**Challenge:** Write out the records from the line with "The width and" through the line with "[x=449, y=595]", replacing "GDP chart" with "inflation chart" and changing nothing else. Leave the pictures out of the answer.

**Records shown:**

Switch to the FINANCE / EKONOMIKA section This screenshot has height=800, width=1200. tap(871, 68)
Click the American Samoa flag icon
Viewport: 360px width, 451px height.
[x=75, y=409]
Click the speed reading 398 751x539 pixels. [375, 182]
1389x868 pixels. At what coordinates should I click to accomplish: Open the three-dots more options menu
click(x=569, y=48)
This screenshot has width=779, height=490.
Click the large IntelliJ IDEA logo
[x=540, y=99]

==

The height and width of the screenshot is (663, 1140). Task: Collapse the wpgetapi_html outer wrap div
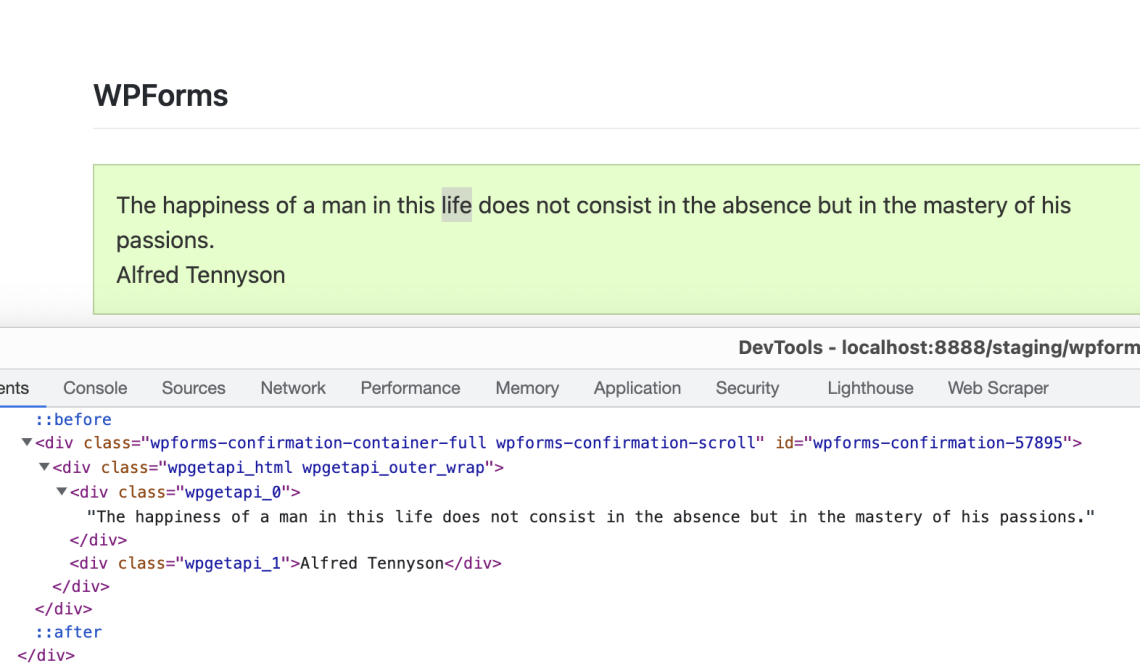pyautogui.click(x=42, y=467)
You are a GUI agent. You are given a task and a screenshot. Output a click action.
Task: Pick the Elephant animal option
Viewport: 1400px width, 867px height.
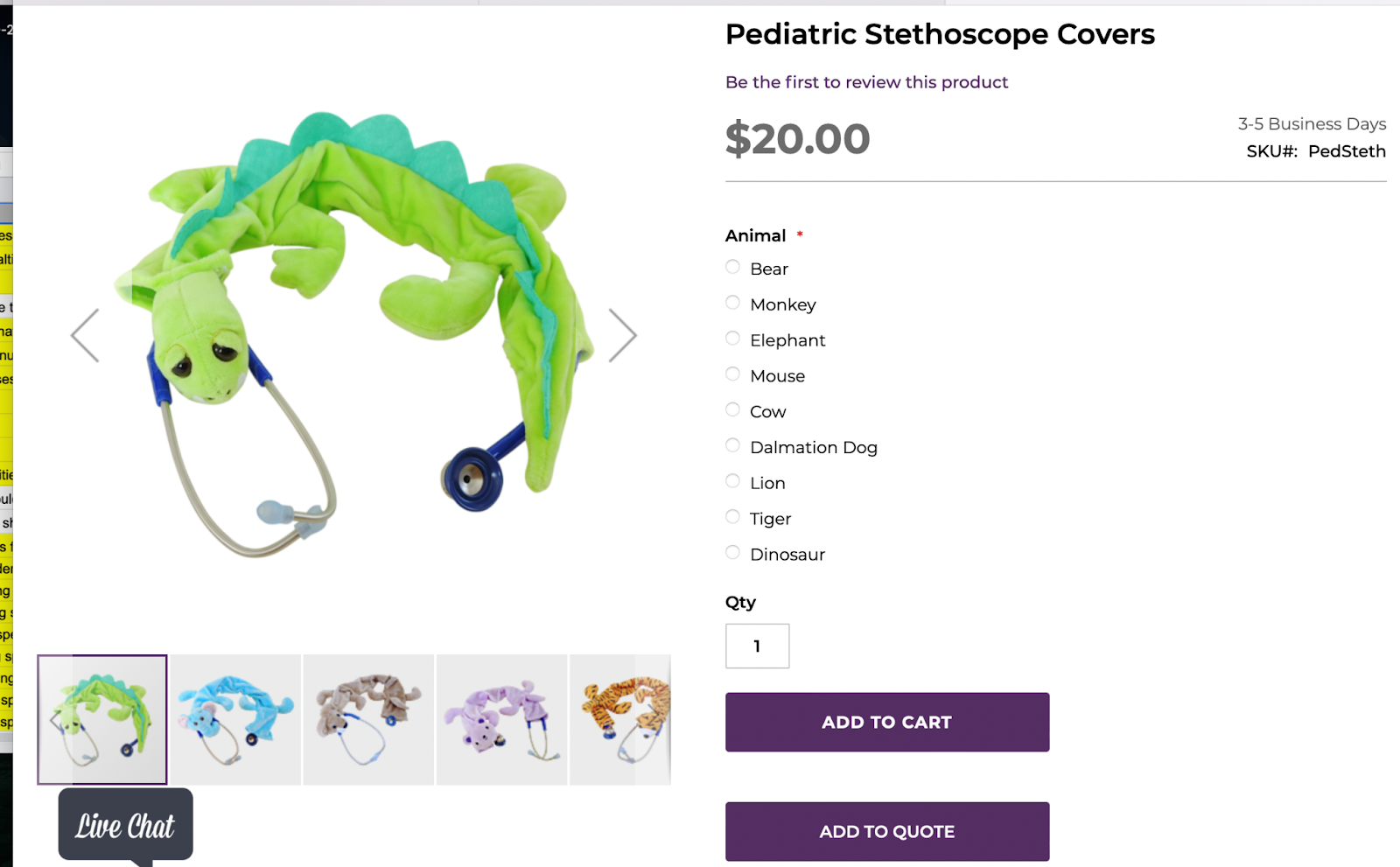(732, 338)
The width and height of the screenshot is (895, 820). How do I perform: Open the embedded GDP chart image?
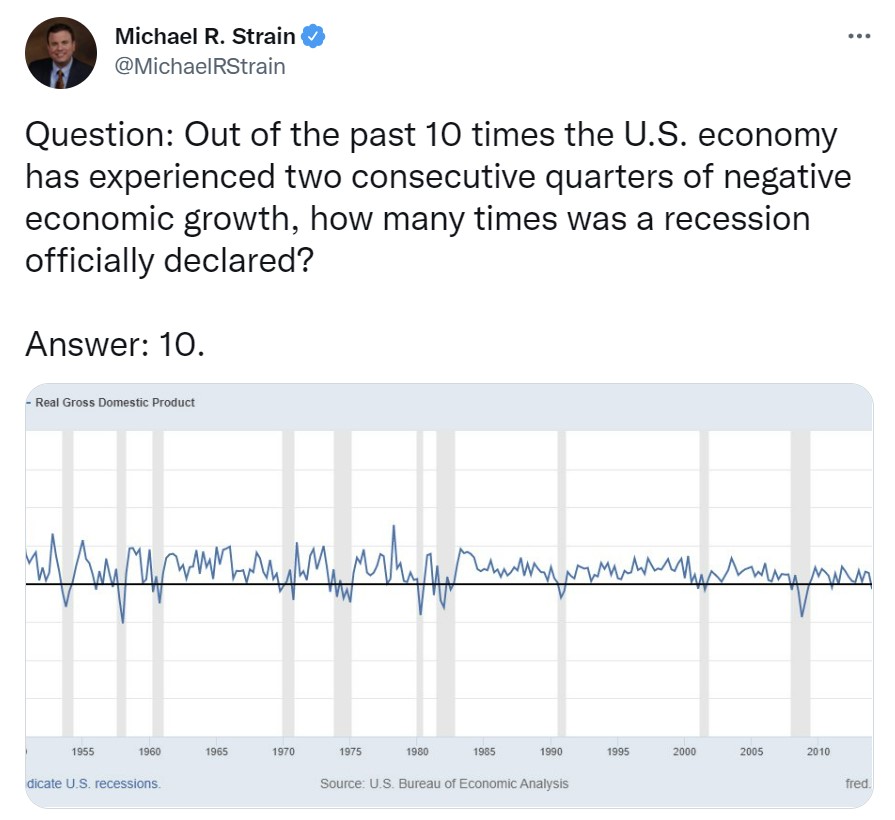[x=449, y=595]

**Correct output:**
The width and height of the screenshot is (895, 820). How do I perform: Open the embedded inflation chart image?
[x=449, y=595]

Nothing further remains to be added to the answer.